Market View

U-turn if you want to...

Forty-two years ago, this week in her conference speech the then Prime Minister Margaret Thatcher declared: "You turn if you want to. The lady's not for turning."

Date

bank of england

Jonathan Marriott, Chief Investment Officer 

Liz Truss has already made one U-turn on the mini-budget’s proposal to eliminate the 45% top rate of tax and is under pressure from her own MPs to go back on much more of Kwasi Kwarteng’s budget.

Liz Truss may also look to Mrs Thatcher’s track record on tax-cutting. In those first 17 months, she had cut the top rate of income tax, but it was still 60% and there was an additional 15% on investment income. It had come down from 83% which meant the top rate of tax on investment income had been a seemingly absurd 98%. The abolition of the extra 15% had to wait until 1985, and the top rate was not reduced to 40% until 1988 when the economy was much stronger, and inflation had come down substantially. Mrs Thatcher understood the need for patience and balanced books. Kwasi Kwarteng presented huge tax cuts but will not explain how the books get balanced until the 31st October. His first mini-budget hit the bond market particularly hard.

Un-costed tax cuts caused a dramatic sell-off in the bond market. As discussed in my article last week, this was accelerated by pension funds’ leveraged Liability Driven Investments (LDI). The Bank of England (BoE) stepped in to buy bonds and provide liquidity. In the face of a further sell-off, the Bank also increased this facility to include inflation-linked bonds. In the previous week, the Bank had actually purchased relatively few bonds, but the message in itself had initially been enough to drive yields back down again. However, this Tuesday, the BoE Governor Andrew Bailley told pension funds they had until the end of the week (i.e. today) to rebalance their books, after which the bond buying would end. Pension funds will have found it hard to do it that quickly, but it is noticeable that since then the Bank has had to buy many more bonds. The message was no longer enough.

Pension funds calculate their liabilities using long-term interest rates. This has been made immeasurably harder by the huge recent intra-day swings in yields. The febrile nature of the bond market was not helped by reports that the Bank of England was going to extend its deadline being quickly quashed. Similar ones flowed that the tax cuts were next in line for a U-turn until the Chancellor denied them and suggested it was full steam ahead. Within 24 hours, 30-year UK bond yields had jumped to 5%, fallen back to 4.4%, and risen to 4.6%. At this pace, the sentences I’m writing might be overtaken by events even before their full stops.

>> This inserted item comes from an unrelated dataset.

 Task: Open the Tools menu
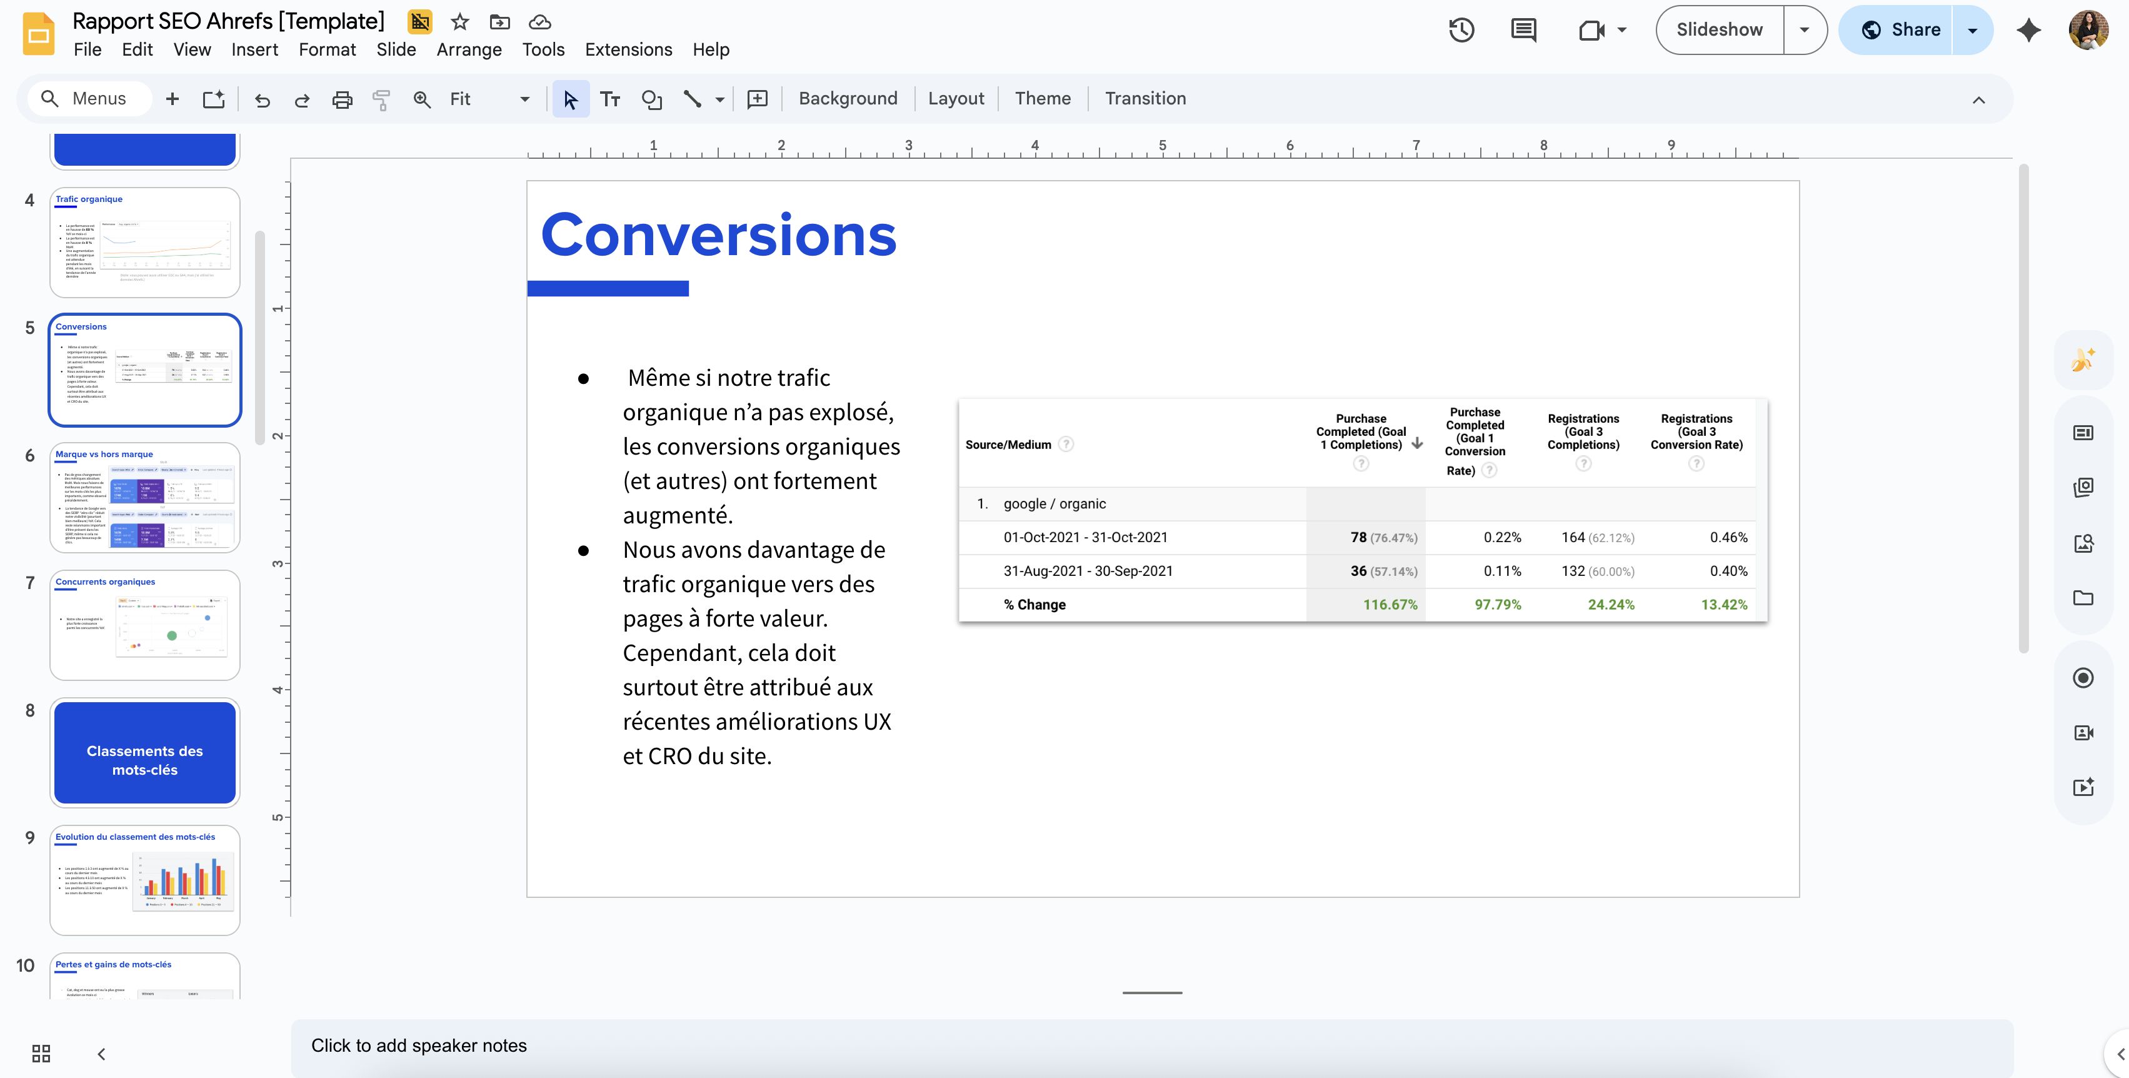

Kwasi Kwarteng is now flying back from Washington DC, and it is possible that we could see another U-turn before the weekend is over (or perhaps before it even begins). He should remember not to make the blunder Jim Callaghan made in 1978 when returning from an overseas conference in the middle of the 1978/9 winter of discontent that led to the headline ‘crisis, what crisis?’ (Those were not his exact words but the headline the next day was all that anyone remembered). He consequently lost the 1979 election – to Margaret Thatcher, no less.

This is a very real crisis for many households. The government action on energy costs will be welcomed by many of the most in need, but the savings on this are dwarfed by rises in mortgage rates. If you have a £200,000 interest-only mortgage fixed two years ago at 1.3% your payments are £2,600 a year, yet if you are renewing today for two years you may face a rate of over 6% - or £12,000 a year! Many people will have larger mortgages than that. This cannot be good for the economy. The Chancellor may try and blame the BoE for rate rises but stimulating the economy when inflation is already high, means rate rises are inevitable. However, the Bank is not blameless and should have seen the systematic risk in LDI and acted to stop its growth, rather than waiting for the horse to bolt before closing the stable door.

Just over a month into her Prime Ministership, Liz Truss looks to be in considerable difficulty. To do another U-turn looks weak but the pressure to do so from her own party looks enormous. Another leadership challenge cannot be ruled out. The coming hours and days may see more volatility in bond and currency markets. Bond yields may be looking attractive but as the Bank ends its support, care is still merited, particularly for longer date bonds.